§ Saved entries
BEGIN

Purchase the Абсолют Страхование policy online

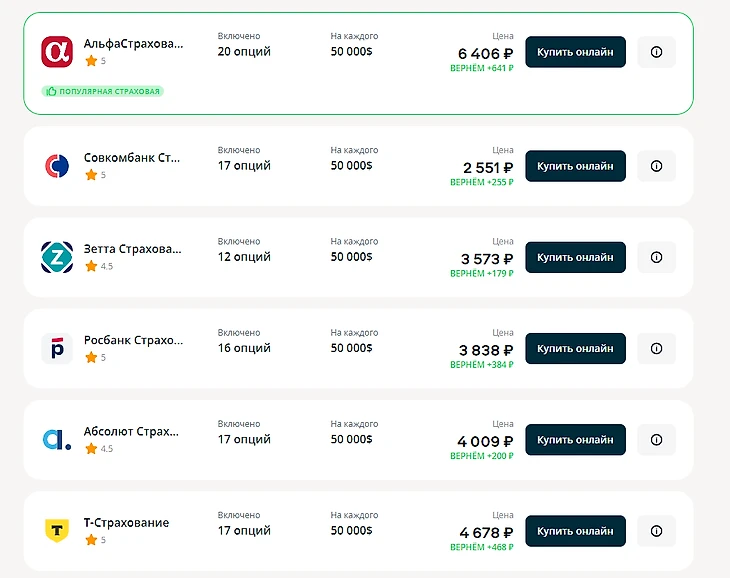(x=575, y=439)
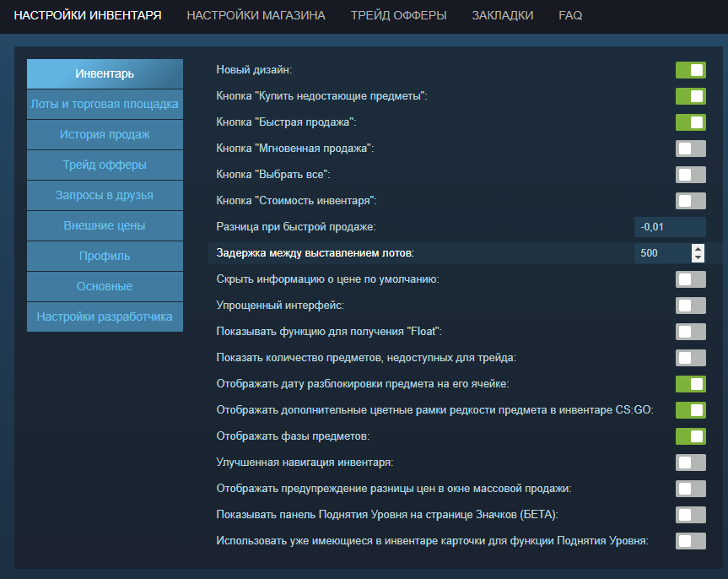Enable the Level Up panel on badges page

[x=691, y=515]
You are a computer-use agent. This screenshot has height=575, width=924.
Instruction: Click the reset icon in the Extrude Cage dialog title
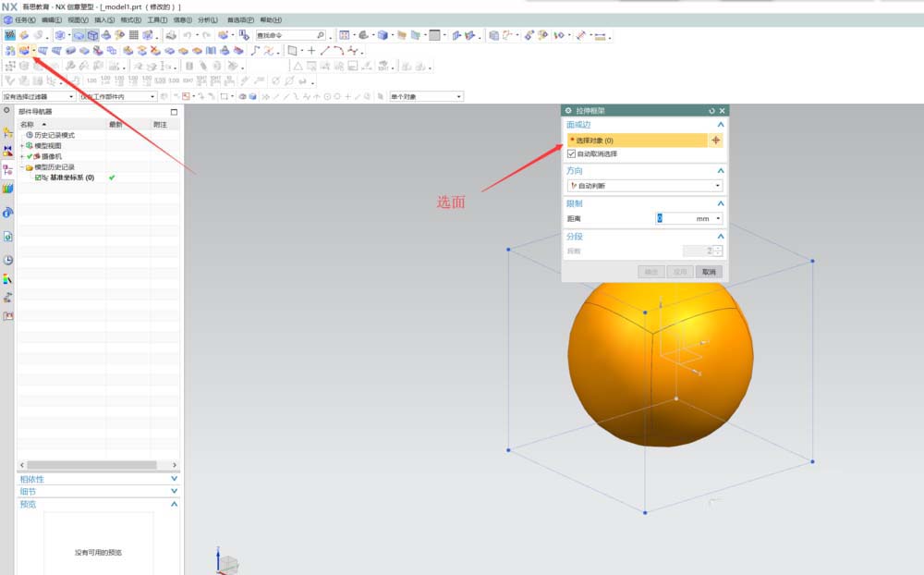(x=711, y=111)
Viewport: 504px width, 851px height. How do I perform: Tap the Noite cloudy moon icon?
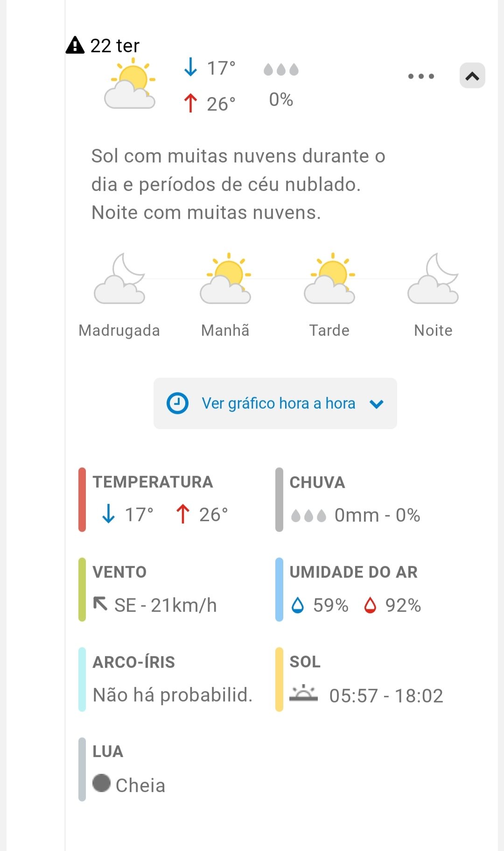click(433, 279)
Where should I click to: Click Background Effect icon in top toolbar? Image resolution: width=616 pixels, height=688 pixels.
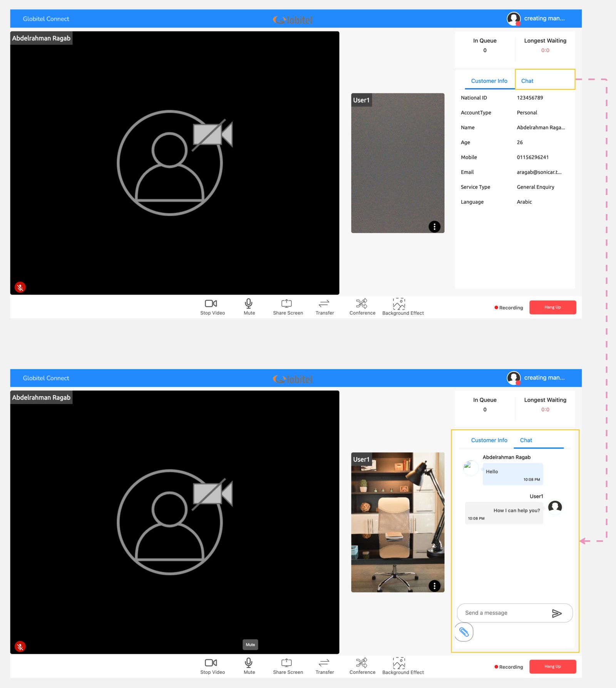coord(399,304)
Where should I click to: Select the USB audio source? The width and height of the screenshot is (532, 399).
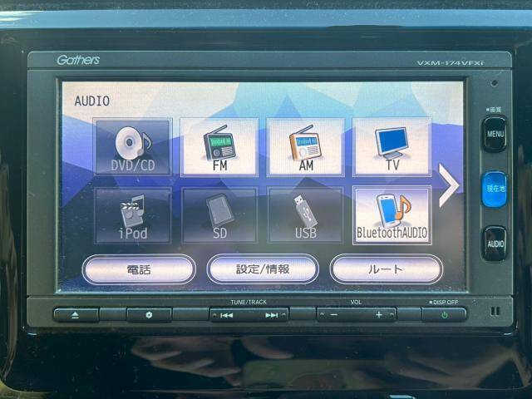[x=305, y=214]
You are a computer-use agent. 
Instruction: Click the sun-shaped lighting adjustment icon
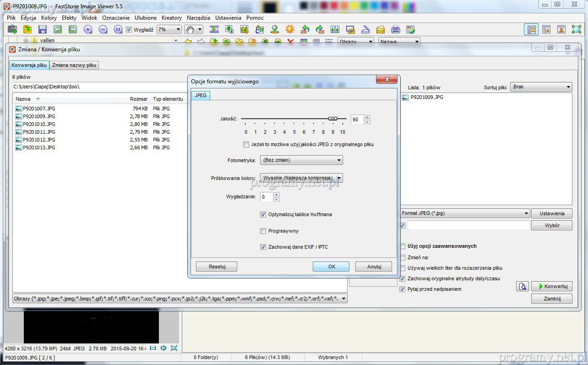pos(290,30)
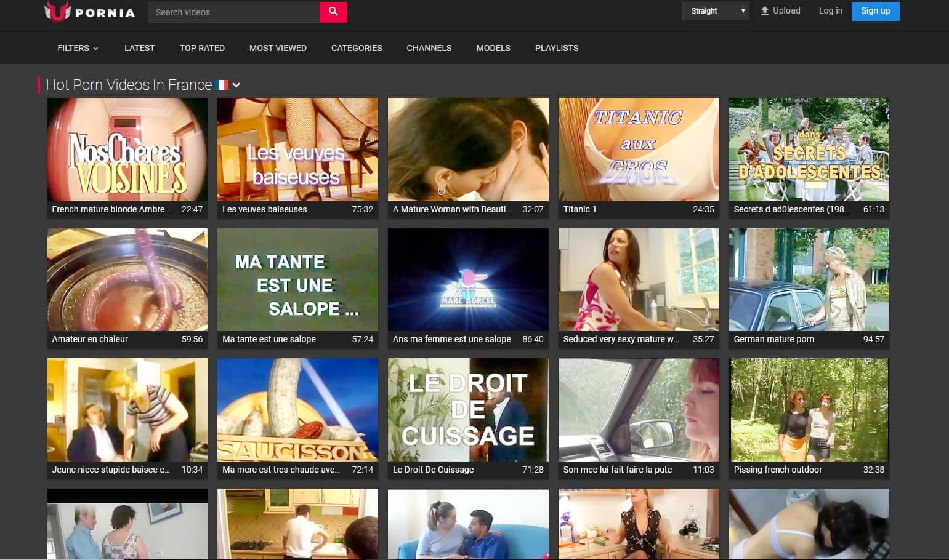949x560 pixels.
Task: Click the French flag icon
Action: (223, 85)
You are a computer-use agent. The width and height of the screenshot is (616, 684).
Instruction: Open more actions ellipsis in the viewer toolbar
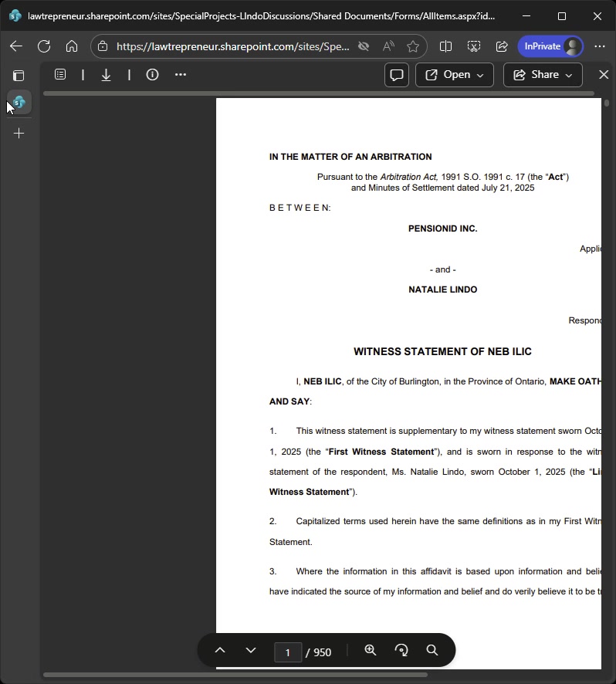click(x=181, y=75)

END

§ Work request
From the line that contains "Instruction: Click the sun-shaped" to the final line of the entries, reproduce every line exactly, both ends included. Leave out all pictures.

§ Result for this exercise
Instruction: Click the sun-shaped lighting adjustment icon
pos(290,30)
949x560 pixels.
Task: Click the French flag icon
Action: (223, 85)
You are a computer-use agent. The width and height of the screenshot is (616, 684).
Instruction: Open more actions ellipsis in the viewer toolbar
click(x=181, y=75)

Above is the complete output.